On June 22, the Senate Appropriations and Revenue Committee killed a bill to allow slot machines in horse tracks, putting at risk 100,000 jobs and jeopardizing the future of the Kentucky Derby.
Now it’s all fine and dandy if the Republican Ayatollahs want to dictate scripture in their own region of the Third World, but once they start smacking their crosses in Louisville’s face, it’s on.
For too long, we’ve let the Bible thumpers of Appalachia have their way with progress. There’s a reason Louisville has high rises, while the hicks in Eastern Kentucky have shacks. It all comes down to Louisville’s ability to separate church from state. This is a concept apparently unfamiliar to the clerics in charge of the Appalachian backwoods who preach American freedom but trump democracy with Ayatollah-like decrees. Well, here’s a news flash. We don’t want you. We never wanted you. You are an embarrassment to Louisville and the rest of the state. Do us all a favor and join West Virginia.
While these words may sound harsh, it’s really the best course for all of us to take. Just imagine a state without Louisville. You can keep your banjos and what’s left of your teeth, and you can fulfill your wishes by establishing a Christian Republic. It’ll basically run a lot like the Islamic Republic in Iran, with a set number of clerics to make all the decisions for you, while simultaneously ignoring democratic protests and institutions. You can even establish appropriate dress codes for women. In the meantime, Louisville can progress by establishing casinos along the Ohio River, expand its job market and finally lose the stereotype that the rest of the state has just by being associated with your region. Thus, it’s a win-win for us all.
So I say to thee Eastern Kentucky, onward wayward sisters, West Virginia is calling!
Mike Hall, Old Louisville
I’ve never thought Sen. Jim Bunning has grasped reality terribly well, but after his barring Courier-Journal reporter Joseph Gerth from his weekly news conference calls — on the grounds that Gerth has a “political agenda” and is “biased” — I don’t know whether to laugh at Bunning’s silliness or just plain cry that we have a senator who regularly humiliates himself and us.
I can bring some inside perspective to this debate.

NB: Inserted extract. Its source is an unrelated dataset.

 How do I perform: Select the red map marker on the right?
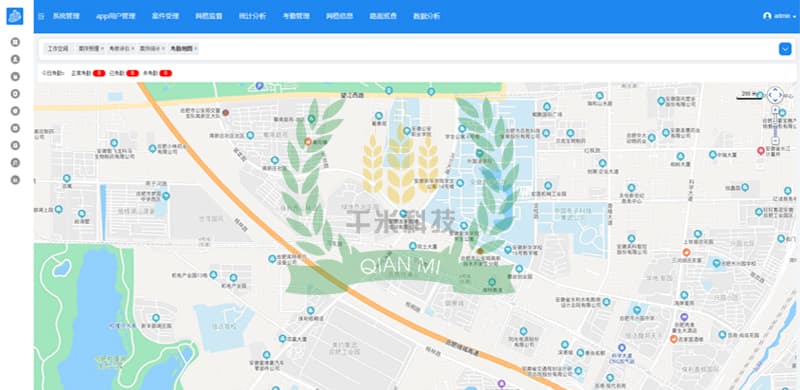[x=761, y=151]
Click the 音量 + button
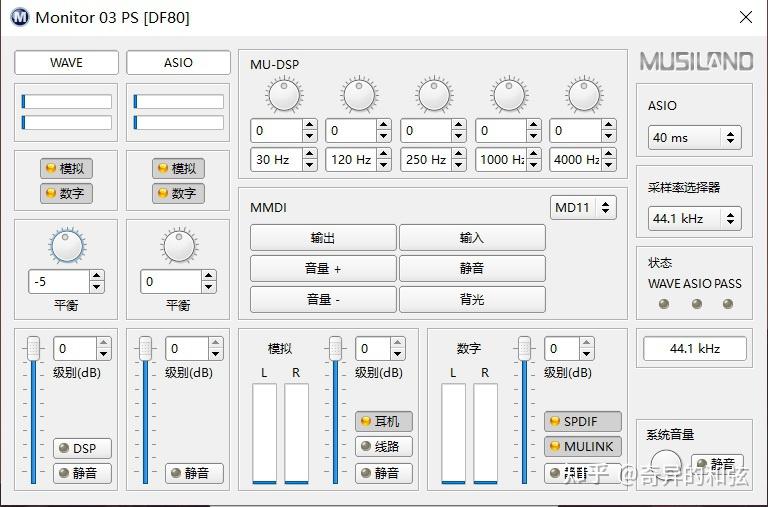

While I worked as an independent contractor for many sections of The Courier-Journal in the 1980s and ’90s, Joe and I had spirited discussions daily on every political issue, during which he repeatedly called himself a centrist, not a conservative or a liberal. And that is exactly where we should expect our reporters to be if we want them to be unbiased, logic would dictate (I’ll bet this letter is the first thing even found on a keyword search using the terms “logic” and “Jim Bunning”).
Furthermore, Joe’s journalistic tenacity and affinity for politics — two other traits revealed during those discussions — serve the people well by holding Bunning and other officials accountable.